Survivor reveals Shoah through a child’s eyes | Wisconsin Jewish Chronicle

Survivor reveals Shoah through a child’s eyes

Tova Friedman, child survivor of the Holocaust, has been a speaker at numerous engagements. But what she talks about is “not really my story,” she said.

Instead, “it is the story of the million-and-a-half children that did not survive” the Nazi death camps.

Born in Tomaszow Mazowiecki, a town in central Poland, Friedman, 66, was only five years old when she entered Auschwitz. When the camp was liberated in January 1945, she was six years old.

She was the youngest out of about five children that survived from her hometown, and possibly was the youngest of all the approximately 7,000 survivors liberated from the camp, she said.

More than 1 million people were murdered at Auschwitz between 1940 and 1945, the years that the camp was in operation, almost all of them Jews.

Friedman will speak on her “personal experience as a child survivor” as keynote speaker for the Yom HaShoah “Memorial to the Six Million, Remembrance of the Warsaw Ghetto Uprising and All Resistance,” held on Sunday, May 8, 2 p.m., at Congregation Shalom.

Friedman said she will “take the audience with me into the child’s world of the Holocaust,” as she talks about her experiences first living in the “ghetto, labor camp, and then extermination camp.”

In 1950, Tova moved to the United States with her parents, who both also survived.
In an article in the Chicago Tribune on Jan. 30, Friedman said she “once calculated the odds of all three members of my family — my mother, my father and myself, surviving the war as Polish Jews. It came to one in 1,000. We were among the lucky ones.”

Friedman, along with two other child survivors from Tomaszow Mazowiecki, Rachel Hyams and Frieda Tenenbaum, told their stories to author Milton J. Nieuwsma for his book “Surviving Auschwitz: Children of the Shoah,” (I Books, paperback), which is now in its second printing.

The book inspired a television special by the same name that will air on PBS in May, commemorating the 60th anniversary of the liberation of the concentration camps.
In the book, Friedman tells of her eight months at Auschwitz, including how at one point she was led to a gas chamber, only to be sent back because of a clerical mistake.

Of her story, Friedman says, “I speak to everyone who wants to hear, because the survivors are disappearing.” One day, she added, “people will only see us in videotapes.” She said that she wants to “make sure people see us as witnesses in case someone tells us it didn’t happen.”

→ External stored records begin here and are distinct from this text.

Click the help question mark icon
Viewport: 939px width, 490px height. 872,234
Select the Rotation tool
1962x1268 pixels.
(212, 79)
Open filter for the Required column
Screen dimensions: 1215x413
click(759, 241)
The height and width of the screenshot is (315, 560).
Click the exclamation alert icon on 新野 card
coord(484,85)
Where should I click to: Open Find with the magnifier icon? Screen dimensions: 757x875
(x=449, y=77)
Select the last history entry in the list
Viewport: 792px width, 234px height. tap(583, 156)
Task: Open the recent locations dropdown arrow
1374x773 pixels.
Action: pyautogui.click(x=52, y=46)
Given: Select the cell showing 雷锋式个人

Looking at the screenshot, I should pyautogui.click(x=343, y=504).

She sees what she is doing as a “sort of legacy,” she said. “I don’t want those who have been killed to be forgotten.”

Friedman has spent a great deal of her life working for the Jewish community. She lived in Israel from 1967 to 1977 with her husband and four children, and she taught at the Hebrew University in Jerusalem. She now is executive director of Jewish Family Service in Highland Park, N.J., where she lives.

The Yom HaShoah commemoration is partially funded through the Harold & Rose Samson Family Jewish Community Center’s Raye and David Yom Hashoah Endowment Fund, the JCC Luba Slosberg Memorial Endowment Fund and the Pincus and Bluma Weinstock Yom HaShoah Endowment Fund.